* _PROVIDED TEXT_
────────

# Help



## OatmealKisses (Jul 12, 2011)

My husband thinks all money is his money because he works and I don't. I have been very sick this whole pregnancy and unable to work. He still throws it in my face when I need something for the baby that I need to get a job or ask my parents to pay. He spends through money like crazy for himself and put us in debt. In addition, he spent through everything he earned at this new job. 

Before we got married I told him I wanted to be a SAHM for at least a year after having our baby while still continuing college. Now we have debt and we are squeezed. I won't be able to go back to college. I told him I plan on watching 2 kids for extra income from home after I have this baby, which is the limit you can watch without needing to be licensed by the state.

I am at a lose. I'm beyond mad at him, depressed, betrayed, and a zillion other things. The thought of leaving runs through my mind several times a day everyday. Some days it runs through my mind even when he hasn't done anything bad that day. Some days the anger and sadness are there from thinking about all the things he's done in the very recent past. I have tried talking to him about it and he just tells me not to keep bringing up all the things he has done. He tells me to stop dwelling on it. I feel like I'm dwelling on it because of how he views the money as his. 

I want to make this work and he says he DOES NOT want me to go, but living like this is not right. Some days I see he's trying and others he just isn't. Even if I did leave I have no where to go. 

I know I'm making him sound evil. He isn't. He has an addictive personality. He's an alcoholic and a out-of-control spender.


----------



## OatmealKisses (Jul 12, 2011)

Anyone?


----------



## Blanca (Jul 25, 2008)

Has he always been this way with money? I generally dont think any person is doing anything to intentionally hurt, or be mean to, someone else. So, in your H's case I dont think he is doing what he's doing to hurt you and he obviously feels justified in his reasons. It is more important to ask why he feels justified in withholding money from you. Is there a reason? There has to be. Men are very simple creatures. They respond to incidence much like children so there was some cause to get this effect. What happened? I find that in your case, being that he is withholding while you are pregnant, that the reason must be a very strong one.


----------



## OatmealKisses (Jul 12, 2011)

Honestly, I don't know why he is this way. When we were dating, and into the beginning of our marriage, he wasn't working and I was the one paying for everything. I didn't withhold money from him in any way. Actually, I wish I would have because he blow through all my savings. Some of it was unavoidable, moving expenses, but most of it was avoidable. I *know* now that some of this has to do with the fact that he just does NOT know how to manage money. However, I feel like some days he wants to get better at it, and some days he completely doesn't. 

I have not made any bad financial decisions in the whole time I've known him, if that's what you mean. The only thing I can think of is that he was this way before I met him and I didn't realize it because I was paying. 

I completely do think he resents me for not working though.....so maybe that's just it.


----------



## Malibu (Nov 4, 2011)

────────

* _DATA EXCERPT_

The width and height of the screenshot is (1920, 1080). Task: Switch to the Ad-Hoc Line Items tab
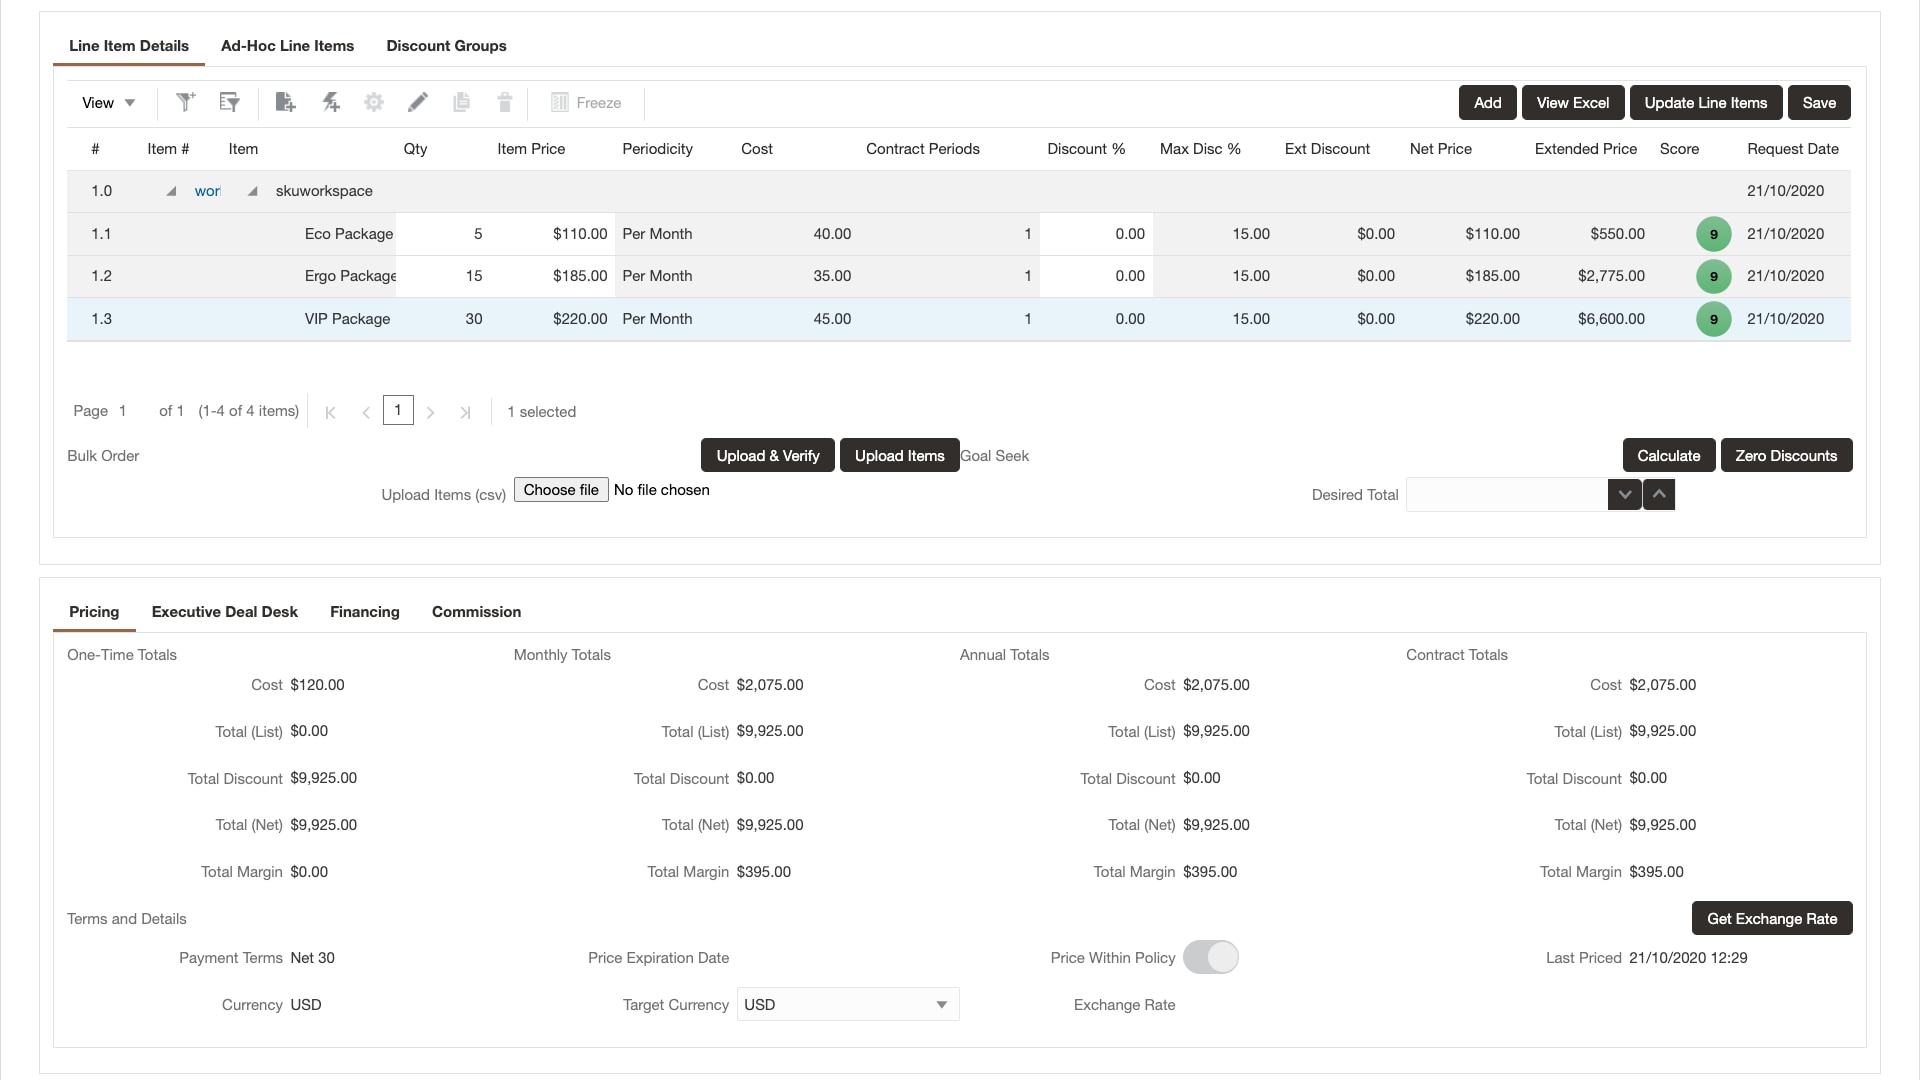(x=287, y=46)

────────

* _JOB A_
In the forum thread, how many children does the poster plan to watch from home for extra income after the baby is born?
* _JOB B_
Reproduce the forum thread from "Honestly, I don't" to "I was paying.".
* _JOB C_
Summarize the forum thread in two sentences.

* _WRITTEN SOLUTION A_
Two children.

* _WRITTEN SOLUTION B_
Honestly, I don't know why he is this way. When we were dating, and into the beginning of our marriage, he wasn't working and I was the one paying for everything. I didn't withhold money from him in any way. Actually, I wish I would have because he blow through all my savings. Some of it was unavoidable, moving expenses, but most of it was avoidable. I *know* now that some of this has to do with the fact that he just does NOT know how to manage money. However, I feel like some days he wants to get better at it, and some days he completely doesn't. 

I have not made any bad financial decisions in the whole time I've known him, if that's what you mean. The only thing I can think of is that he was this way before I met him and I didn't realize it because I was paying.

* _WRITTEN SOLUTION C_
The pregnant poster, too sick to work, says her husband treats all money as his own, has put them in debt through his spending, and is an alcoholic, and she thinks about leaving every day even though she has nowhere to go. Asked why he withholds money, she says she does not know, explains that she paid for everything early on while he used up her savings, and suspects he resents her for not working.